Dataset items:
- - - -

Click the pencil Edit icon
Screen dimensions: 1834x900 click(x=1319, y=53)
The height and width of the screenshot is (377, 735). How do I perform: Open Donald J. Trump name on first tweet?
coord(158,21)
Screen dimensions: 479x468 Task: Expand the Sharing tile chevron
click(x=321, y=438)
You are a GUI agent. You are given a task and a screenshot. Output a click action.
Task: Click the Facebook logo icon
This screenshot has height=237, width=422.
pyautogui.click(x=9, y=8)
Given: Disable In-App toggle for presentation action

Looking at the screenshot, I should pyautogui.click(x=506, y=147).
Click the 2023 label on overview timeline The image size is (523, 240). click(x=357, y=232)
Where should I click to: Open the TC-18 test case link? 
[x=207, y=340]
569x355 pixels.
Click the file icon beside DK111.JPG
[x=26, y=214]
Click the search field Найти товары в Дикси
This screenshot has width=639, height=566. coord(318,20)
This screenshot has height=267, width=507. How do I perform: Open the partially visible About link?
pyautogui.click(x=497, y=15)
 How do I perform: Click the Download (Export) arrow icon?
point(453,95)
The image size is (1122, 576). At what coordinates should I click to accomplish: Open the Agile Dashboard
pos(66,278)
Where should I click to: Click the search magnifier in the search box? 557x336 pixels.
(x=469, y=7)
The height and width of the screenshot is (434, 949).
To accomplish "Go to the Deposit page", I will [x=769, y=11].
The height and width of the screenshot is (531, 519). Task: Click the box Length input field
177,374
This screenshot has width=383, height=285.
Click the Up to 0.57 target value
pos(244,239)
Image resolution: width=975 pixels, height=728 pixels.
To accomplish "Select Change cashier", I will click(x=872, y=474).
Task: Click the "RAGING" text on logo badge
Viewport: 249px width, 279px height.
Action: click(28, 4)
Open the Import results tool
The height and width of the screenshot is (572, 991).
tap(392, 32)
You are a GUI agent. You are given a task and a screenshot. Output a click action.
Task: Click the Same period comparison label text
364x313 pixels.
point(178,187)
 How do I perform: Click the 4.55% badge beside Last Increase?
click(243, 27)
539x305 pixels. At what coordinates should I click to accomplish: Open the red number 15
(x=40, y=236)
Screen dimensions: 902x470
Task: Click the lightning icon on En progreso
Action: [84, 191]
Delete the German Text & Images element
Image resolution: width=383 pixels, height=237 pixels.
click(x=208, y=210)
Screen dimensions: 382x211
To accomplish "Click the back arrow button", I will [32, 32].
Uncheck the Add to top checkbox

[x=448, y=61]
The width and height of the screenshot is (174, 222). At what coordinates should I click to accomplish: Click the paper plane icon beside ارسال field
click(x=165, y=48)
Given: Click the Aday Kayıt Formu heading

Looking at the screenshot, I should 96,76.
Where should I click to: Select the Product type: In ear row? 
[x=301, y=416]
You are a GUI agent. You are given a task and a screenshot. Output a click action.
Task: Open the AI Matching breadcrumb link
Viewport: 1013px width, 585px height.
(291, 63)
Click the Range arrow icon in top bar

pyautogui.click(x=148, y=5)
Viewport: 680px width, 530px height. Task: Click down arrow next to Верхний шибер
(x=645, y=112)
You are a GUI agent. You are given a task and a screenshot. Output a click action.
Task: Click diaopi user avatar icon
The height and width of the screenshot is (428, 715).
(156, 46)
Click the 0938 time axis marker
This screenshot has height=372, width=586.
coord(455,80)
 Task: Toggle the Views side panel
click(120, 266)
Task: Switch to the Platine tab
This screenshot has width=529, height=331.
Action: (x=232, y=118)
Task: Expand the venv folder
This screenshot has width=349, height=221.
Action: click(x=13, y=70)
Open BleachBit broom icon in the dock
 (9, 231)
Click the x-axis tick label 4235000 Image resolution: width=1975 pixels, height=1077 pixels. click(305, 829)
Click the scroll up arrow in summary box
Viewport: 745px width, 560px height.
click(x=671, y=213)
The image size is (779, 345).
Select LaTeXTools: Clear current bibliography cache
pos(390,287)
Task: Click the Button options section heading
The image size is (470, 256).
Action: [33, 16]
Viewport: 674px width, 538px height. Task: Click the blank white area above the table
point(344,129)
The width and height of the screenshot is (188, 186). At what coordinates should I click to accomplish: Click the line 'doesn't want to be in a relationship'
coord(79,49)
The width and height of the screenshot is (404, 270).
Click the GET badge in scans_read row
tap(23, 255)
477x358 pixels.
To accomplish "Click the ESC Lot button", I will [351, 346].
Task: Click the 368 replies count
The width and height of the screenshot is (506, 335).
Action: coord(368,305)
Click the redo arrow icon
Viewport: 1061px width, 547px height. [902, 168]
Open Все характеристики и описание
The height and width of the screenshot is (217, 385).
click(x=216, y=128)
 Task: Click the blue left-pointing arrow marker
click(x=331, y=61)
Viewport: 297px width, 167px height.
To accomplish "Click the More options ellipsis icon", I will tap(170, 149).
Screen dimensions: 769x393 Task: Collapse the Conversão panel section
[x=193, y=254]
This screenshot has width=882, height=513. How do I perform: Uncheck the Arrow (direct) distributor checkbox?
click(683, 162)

- - - -

§ WHAT TO WORK ON
Transcribe all of the data, keeping every line identical.

§ RESPONSE BOX
Click the pencil Edit icon
Screen dimensions: 1834x900 click(x=1319, y=53)
The height and width of the screenshot is (377, 735). How do I perform: Open Donald J. Trump name on first tweet?
coord(158,21)
Screen dimensions: 479x468 Task: Expand the Sharing tile chevron
click(x=321, y=438)
You are a GUI agent. You are given a task and a screenshot. Output a click action.
Task: Click the Facebook logo icon
This screenshot has height=237, width=422.
pyautogui.click(x=9, y=8)
Given: Disable In-App toggle for presentation action

Looking at the screenshot, I should pyautogui.click(x=506, y=147).
Click the 2023 label on overview timeline The image size is (523, 240). click(x=357, y=232)
Where should I click to: Open the TC-18 test case link? 
[x=207, y=340]
569x355 pixels.
Click the file icon beside DK111.JPG
[x=26, y=214]
Click the search field Найти товары в Дикси
This screenshot has width=639, height=566. coord(318,20)
This screenshot has height=267, width=507. How do I perform: Open the partially visible About link?
pyautogui.click(x=497, y=15)
 How do I perform: Click the Download (Export) arrow icon?
point(453,95)
The image size is (1122, 576). At what coordinates should I click to accomplish: Open the Agile Dashboard
pos(66,278)
Where should I click to: Click the search magnifier in the search box? 557x336 pixels.
(x=469, y=7)
The height and width of the screenshot is (434, 949).
To accomplish "Go to the Deposit page", I will [x=769, y=11].
The height and width of the screenshot is (531, 519). Task: Click the box Length input field
177,374
This screenshot has width=383, height=285.
Click the Up to 0.57 target value
pos(244,239)
Image resolution: width=975 pixels, height=728 pixels.
To accomplish "Select Change cashier", I will click(x=872, y=474).
Task: Click the "RAGING" text on logo badge
Viewport: 249px width, 279px height.
Action: click(28, 4)
Open the Import results tool
The height and width of the screenshot is (572, 991).
tap(392, 32)
You are a GUI agent. You are given a task and a screenshot. Output a click action.
Task: Click the Same period comparison label text
364x313 pixels.
point(178,187)
 How do I perform: Click the 4.55% badge beside Last Increase?
click(243, 27)
539x305 pixels. At what coordinates should I click to accomplish: Open the red number 15
(x=40, y=236)
Screen dimensions: 902x470
Task: Click the lightning icon on En progreso
Action: [84, 191]
Delete the German Text & Images element
Image resolution: width=383 pixels, height=237 pixels.
click(x=208, y=210)
Screen dimensions: 382x211
To accomplish "Click the back arrow button", I will [32, 32].
Uncheck the Add to top checkbox

[x=448, y=61]
The width and height of the screenshot is (174, 222). At what coordinates should I click to accomplish: Click the paper plane icon beside ارسال field
click(x=165, y=48)
Given: Click the Aday Kayıt Formu heading

Looking at the screenshot, I should 96,76.
Where should I click to: Select the Product type: In ear row? 
[x=301, y=416]
You are a GUI agent. You are given a task and a screenshot. Output a click action.
Task: Open the AI Matching breadcrumb link
Viewport: 1013px width, 585px height.
(291, 63)
Click the Range arrow icon in top bar

pyautogui.click(x=148, y=5)
Viewport: 680px width, 530px height. Task: Click down arrow next to Верхний шибер
(x=645, y=112)
You are a GUI agent. You are given a task and a screenshot. Output a click action.
Task: Click diaopi user avatar icon
The height and width of the screenshot is (428, 715).
(156, 46)
Click the 0938 time axis marker
This screenshot has height=372, width=586.
coord(455,80)
 Task: Toggle the Views side panel
click(120, 266)
Task: Switch to the Platine tab
This screenshot has width=529, height=331.
Action: (x=232, y=118)
Task: Expand the venv folder
This screenshot has width=349, height=221.
Action: click(x=13, y=70)
Open BleachBit broom icon in the dock
 (9, 231)
Click the x-axis tick label 4235000 Image resolution: width=1975 pixels, height=1077 pixels. click(305, 829)
Click the scroll up arrow in summary box
Viewport: 745px width, 560px height.
click(x=671, y=213)
The image size is (779, 345).
Select LaTeXTools: Clear current bibliography cache
pos(390,287)
Task: Click the Button options section heading
The image size is (470, 256).
Action: [33, 16]
Viewport: 674px width, 538px height. Task: Click the blank white area above the table
point(344,129)
The width and height of the screenshot is (188, 186). At what coordinates should I click to accomplish: Click the line 'doesn't want to be in a relationship'
coord(79,49)
The width and height of the screenshot is (404, 270).
Click the GET badge in scans_read row
tap(23, 255)
477x358 pixels.
To accomplish "Click the ESC Lot button", I will [351, 346].
Task: Click the 368 replies count
The width and height of the screenshot is (506, 335).
Action: coord(368,305)
Click the redo arrow icon
Viewport: 1061px width, 547px height. [902, 168]
Open Все характеристики и описание
The height and width of the screenshot is (217, 385).
click(x=216, y=128)
 Task: Click the blue left-pointing arrow marker
click(x=331, y=61)
Viewport: 297px width, 167px height.
To accomplish "Click the More options ellipsis icon", I will tap(170, 149).
Screen dimensions: 769x393 Task: Collapse the Conversão panel section
[x=193, y=254]
This screenshot has width=882, height=513. How do I perform: Uncheck the Arrow (direct) distributor checkbox?
click(683, 162)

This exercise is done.